Kutsal Savunmanın Aşurai Yanları-2
(last modified Sun, 26 Sep 2021 07:11:04 GMT )
Eylül 26, 2021 10:11 Europe/Istanbul

Kutsal savunma dönemi, dini faziletler ve yüce insani kerametlerin  tecelli etmesinin doruk noktasıdır. 

İnsanların manevi cevherleri bu alanda ortaya çıkmış ve seki yıllık kutsal savunma yıllarındaki rengarenk tablolardan  en belirgin kriterler ve yüce İslami değerler  sergilenmiştir.   Bu dönemin başı dik  kuşağı, saldırganlara karşı, görkemli ve  hayret verici bir destan yazmıştır. Öyle bir destan ki  kutsal savunmanın  Kerbela'da İmam Hüseyin as'ın yarattığı değerler ve " Her yer Kerbela her gün Aşura'dır" mesajı ile  bağdaştığını  göstermektedir.  

Kuşkusuz  Aşura kıyamını tarihte kalıcı kılan en önemli faktör,   kıyamın lideri ve ekseni olan İmam Hüseyin as'ın  ilahi ve pak şahsiyeti idi. İmam Hüseyin as   cehalet, küfür ve iki yüzlülük karanlık gecelerinde parlayan bir yıldız gibi ortaya çıktı ve insanları aydınlatmaya başladı.  Allah Resulünün  değerli torunu,  kalıcı hareketini başlatırken  Peygamber Efendimiz'in mezarının yanı başına gitti ve şöyle dedi: "  Ey Allah'ın Resulü! Benim Hüseyin.  Değerli kızın Fatıma'nın oğlu...  Şimdi de benden  senin aksine, imansız ve pespaye bir zalime biat eli uzatmamı istiyorlar.  Halbuki bunu hiçbir zaman yapmayacağım..."  

 İmam Hüseyin as  kimsenin  yolsuzluk ve sapkınlıklar ile mücadele etmek için  gücü yetmediği bir sırada sahaya indi, dik durdu, ürkmedi, korkmadı ve  İslami toplumun lideri olarak öyle bir hareket başlattı ki  mesajı, nesiller boyunca, ebediyen,  hürriyet yanlısı ve haktalep hareketlerin  modeli haline geldi.   İmam Hüseyin as Muhammed bin Hanefiyye'ye  kardeşine yaptığı vasiyette,  Allah'ı hamdettikten sonra  şöyle yazdı: " Bismillahirrahmanirrahim.

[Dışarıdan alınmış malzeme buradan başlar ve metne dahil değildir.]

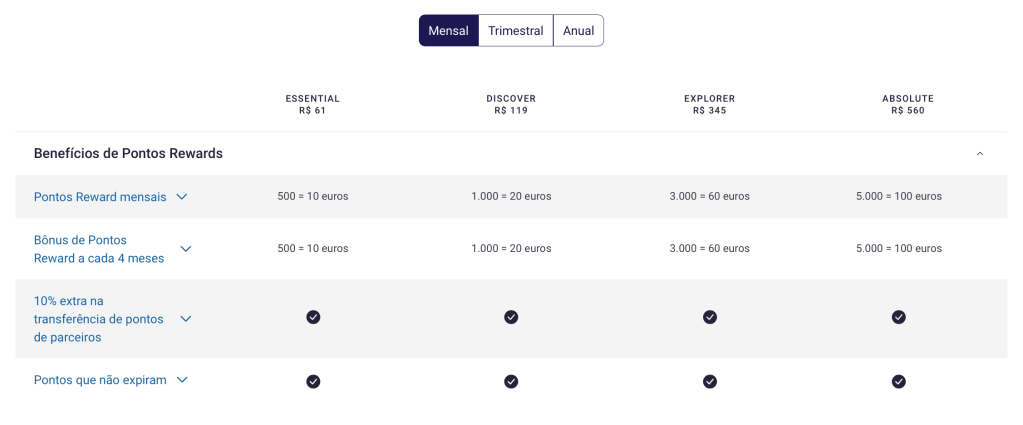Switch to Trimestral billing tab
The image size is (1023, 425).
click(x=515, y=31)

Bu Hüseyin bin Ali'nin vasiyetidir.  Şimdi de Medine'den çıkmak üzereyim.  Bu çıkış rahatı aramak için değil, korku ve panik sebebi ile değildir. Amacım ceddim Muhammed'in dininin ıslahıdır.  Nerede olursam olayım insanları iyiliğe teşvik edip kötülükten sakındırıyorum..." 

Aslında liderlik,  önemli bir zafer, moral ve motivasyonun korunması ve  hasarlara ve zararlara karşı korunmanın en önemli faktörüdür.  Irak'ın İran'a karşı  dayattığı savaş neticesinde başlayan kutsal savunma yılları da  İmam Humeyni'nin eşsiz liderliği ve komutanlığı sayesinde  aşk, itaatkarlık ve hulusun önemli bir örneği haline geldi.    İmam Humeyni'nin  irfani şahsiyeti ve hayat tarzı, milletin moralini, mücahitlerin motivasyonunu  ve onların hazırlıklarını  inkar edilemez ve derin bir şekilde etkilemişti.  

 Aslında   milletin  ve İslam ordusu mücahitlerinin İslam İnkılabı kurucu liderine olan sevgisi,  onların dini inançlarından kaynaklıyordu.   İmam Humeyni,  Hüseyni coşkudan yararlanarak  dayatılan savaşı,   İran milleti için görkemli ve kutsal bir savunma destanına dönüştürdü.  İmam Humeyni  birçok insanı maddi dünyanın dışına sevk edip  İmam Hüseyin as'ın kıyamının dini öğretilerinden esinlenerek  onları savaş meydanı için hazırladı ve  dünya askerleri ve siyasetçilerinin hayrete düşmelerine yol açtı. 

 İslam mücahitleri derin bir şekilde  liderlerinin  İslami toplumu siyaseten velayetini üstlenme ve dini merciliğini yapma konumuna sahip olduğuna inanmıştı. Liderlerinin  İmam Hüseyin as gibi  haktaleplik ve  hürriyet bayrağını  göndere çekeceğine emindi  Bu çerçevede  bu lidere uymayı ve ona karşı itaatkar davranmayı  vecibe olarak görüyordu. 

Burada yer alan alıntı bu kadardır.